I then shared the discussions that mothers from my group have had with health visitors online, including a discussion specifically about bedsharing: HVe-COP newsletter The two quotes from that discussion that summarise the issues for me are:
“We are very constrained sometimes. We have to follow Trust policy…..even if we believe that bed sharing can be very beneficial and are up to date (with evidence)” (health visitor participator)
“Just to put this out there…….we have a responsibility to our NMC Code of Practice and the clients…after that Trust policy is important. The day health visitors do not provide evidence based information to their clients because of Trust policy is a grave one indeed” (health visitor participator)
On this thread in the #MatExp group, one health visitor explained: “Trust guidance is the Lullaby Trust safe sleep recommendations, and signposting to NICE for bed sharing…..personally I don’t advocate it but I talk about if [you are] bedsharing [how to] minimise risks.”
This conversation took place before the launch of the new Baby Friendly “Co-sleeping and SIDS” guidance for healthcare professionals, which has been developed in conjunction with the Infant Sleep Information Source and the Lullaby Trust. This guidance focuses on helping healthcare professionals “to take a sensible, proportionate parent-centred approach in order to find practical solutions to this complex issue”.

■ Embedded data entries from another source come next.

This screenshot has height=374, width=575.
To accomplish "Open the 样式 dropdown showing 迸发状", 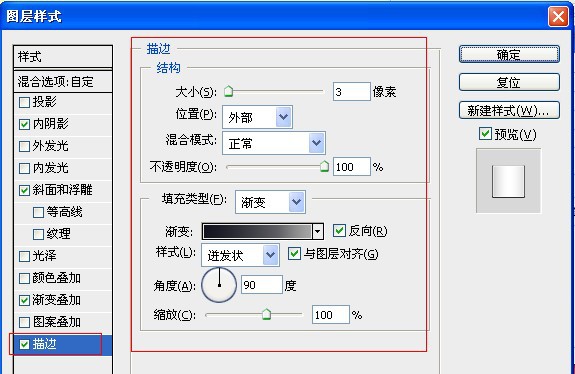I will coord(240,255).
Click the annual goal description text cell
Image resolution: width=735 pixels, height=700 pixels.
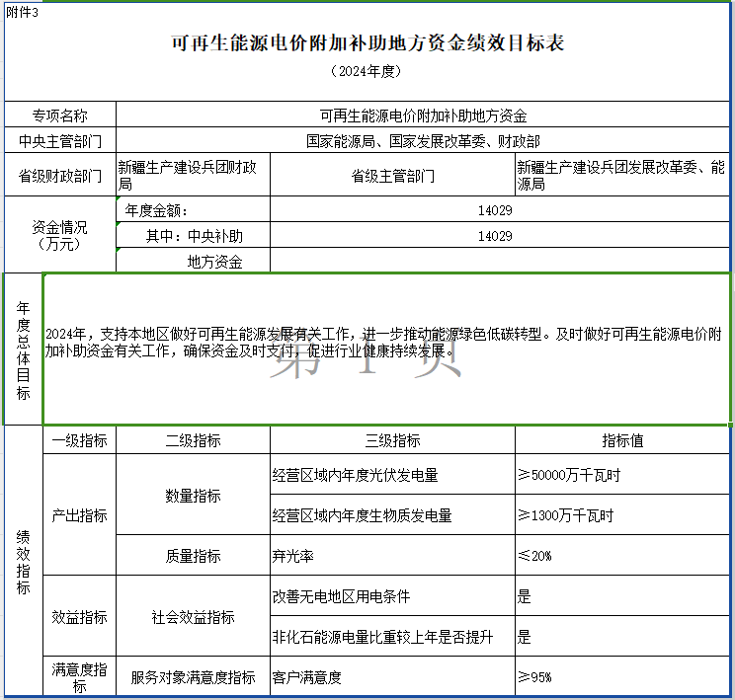tap(386, 342)
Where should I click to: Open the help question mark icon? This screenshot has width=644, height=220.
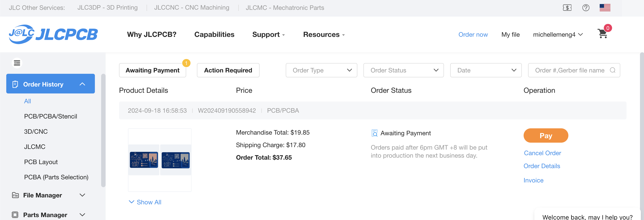[586, 8]
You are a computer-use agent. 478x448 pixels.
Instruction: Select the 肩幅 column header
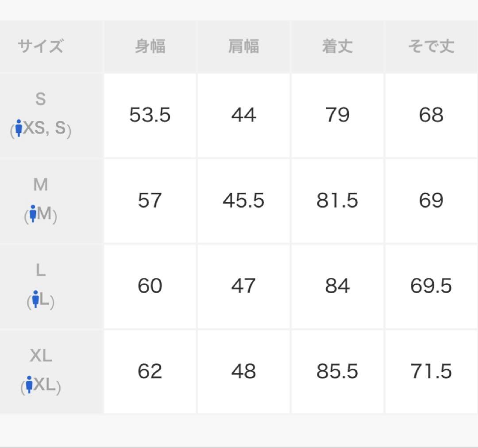pos(243,46)
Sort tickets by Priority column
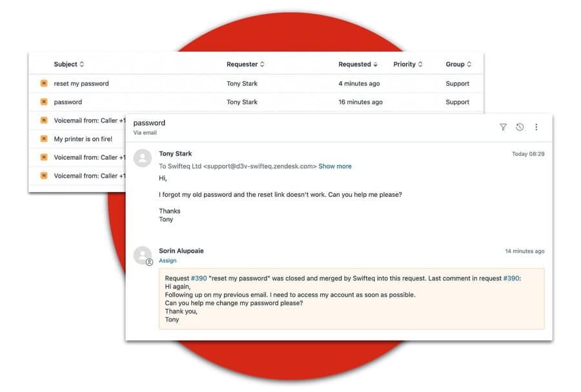Image resolution: width=581 pixels, height=392 pixels. click(407, 64)
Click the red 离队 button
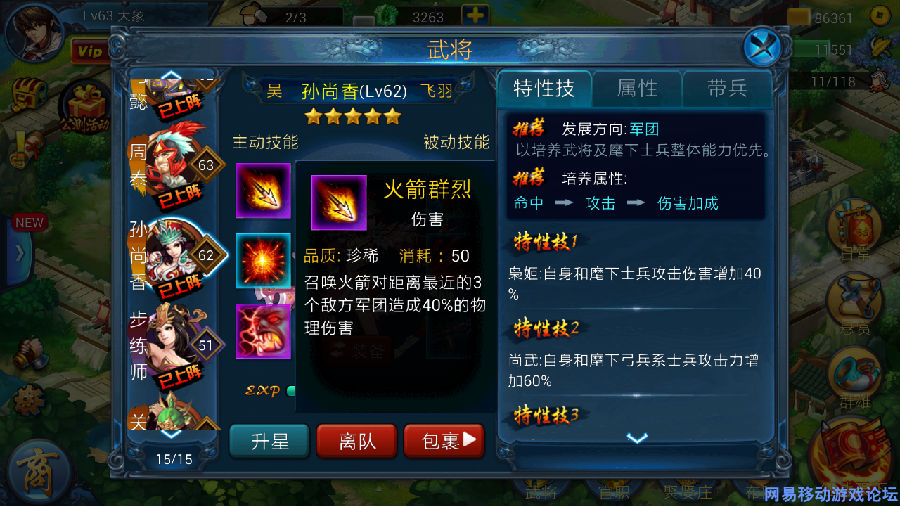The height and width of the screenshot is (506, 900). [x=356, y=441]
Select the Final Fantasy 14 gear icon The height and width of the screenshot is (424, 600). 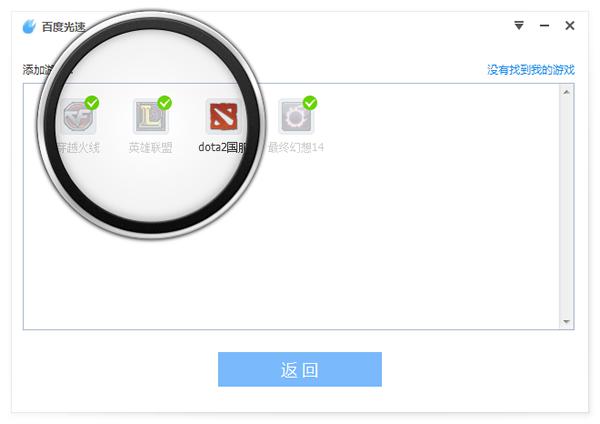[296, 117]
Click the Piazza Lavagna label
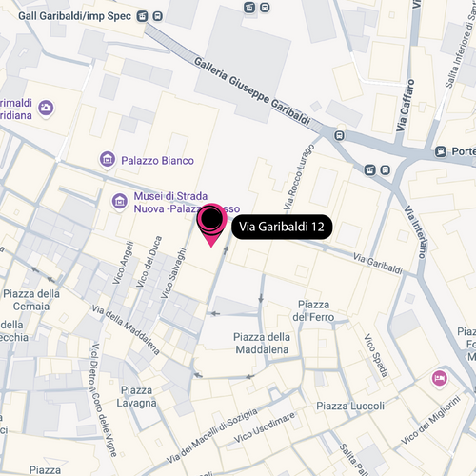 coord(136,396)
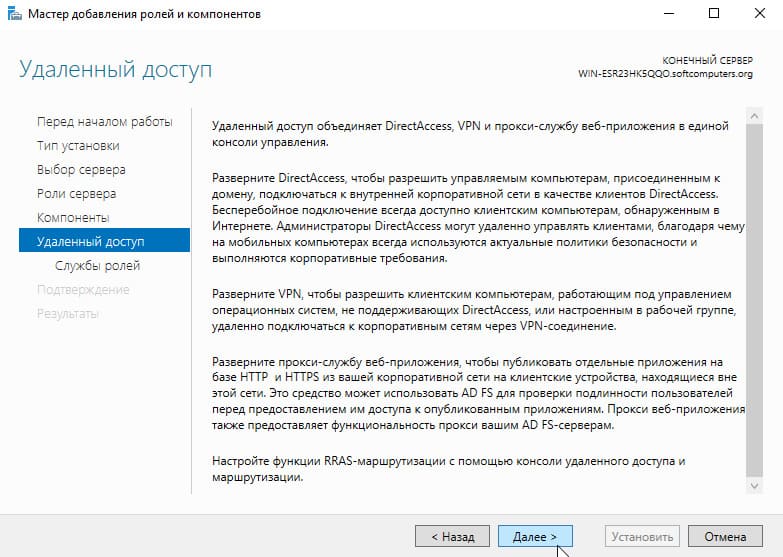Click the disabled Установить button

(642, 537)

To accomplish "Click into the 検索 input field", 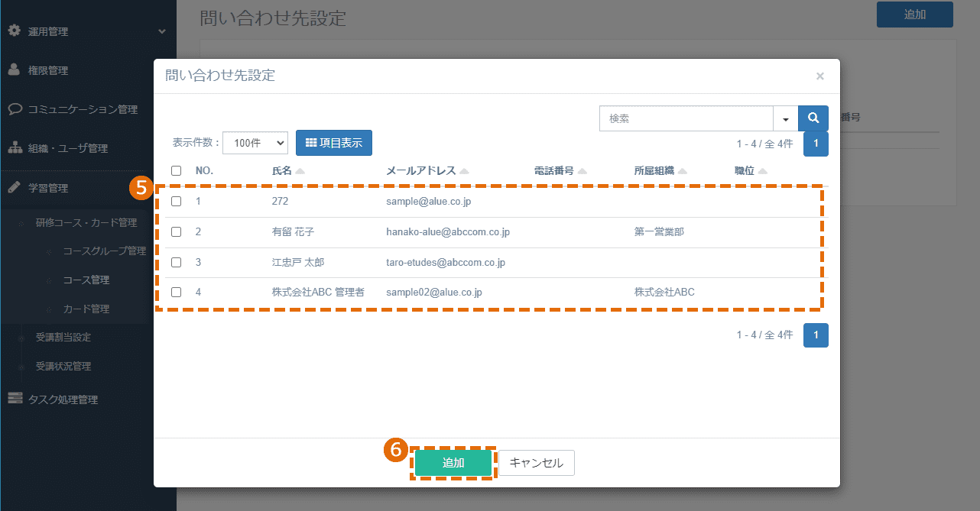I will (x=686, y=118).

We can hope that this guidance and the continued expansion of Baby Friendly training for UK health visitors will put an end to less nuanced campaigns such as this one from Bolton, Wigan and Salford that Amy Prodgers highlighted:
As you can imagine, this heavy handed campaign elicited a strong response from those on the thread! Amy herself commented that “reducing SIDS by telling people not to bed share is a bit like reducing road traffic accidents by telling people not to use cars! And of course we’ll also avoid the issue of how much more dangerous it is to fall asleep on the sofa (whilst presumably trying your best to follow this advice and stay awake).”

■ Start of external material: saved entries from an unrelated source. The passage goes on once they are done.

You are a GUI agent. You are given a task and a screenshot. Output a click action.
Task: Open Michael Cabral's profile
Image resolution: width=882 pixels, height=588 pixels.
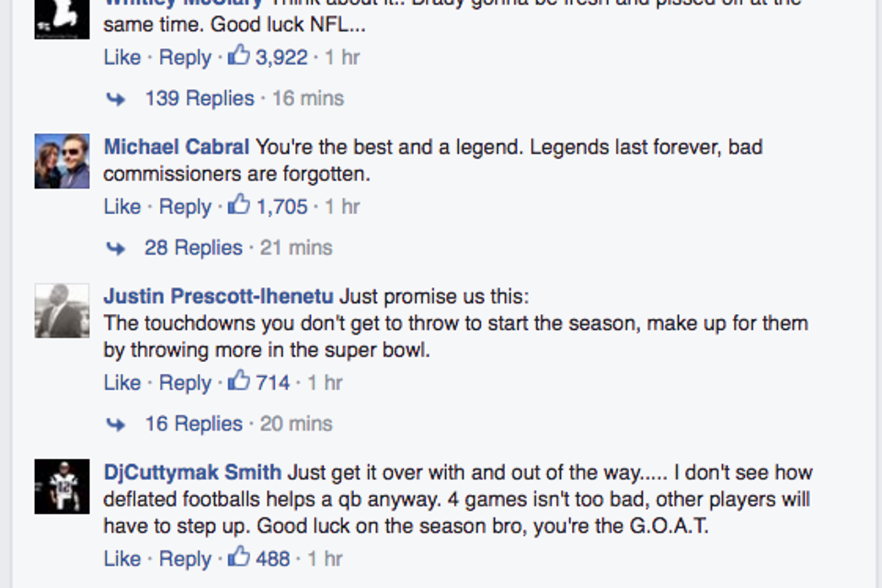coord(176,146)

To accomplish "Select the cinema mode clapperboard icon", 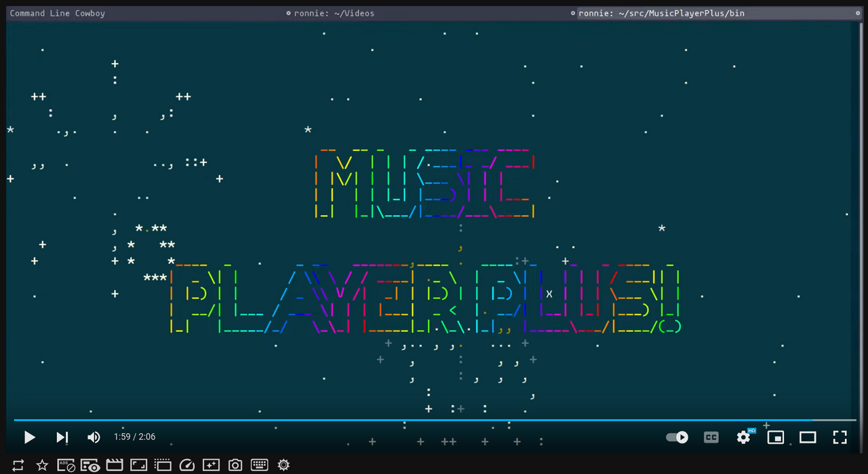I will pyautogui.click(x=114, y=465).
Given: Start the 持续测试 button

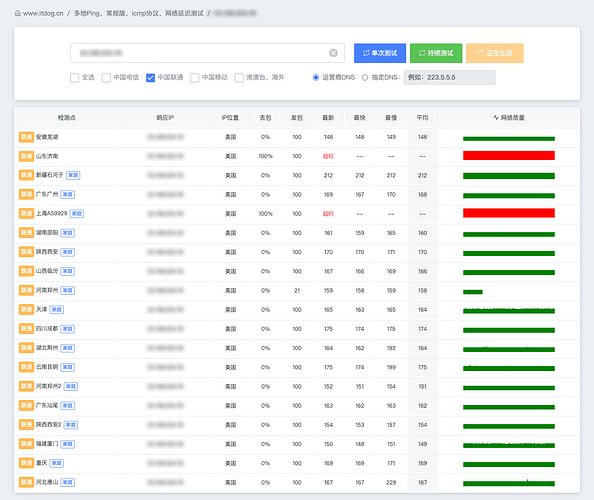Looking at the screenshot, I should 436,53.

One mother’s experience explains the reality of what happens when health visitors advise against bedsharing: “When I told my HV I was co-sleeping, on purpose and in accordance with safety instructions, she gave me leaflets on ‘cot death’ and strongly discouraged me from doing it. She then arranged another visit for a few weeks later, after advising me to ‘keep trying with the moses basket’. When she returned I just lied and said that my baby was now sleeping in the basket as I couldn’t be arsed with having to defend my conscientious parenting decisions.”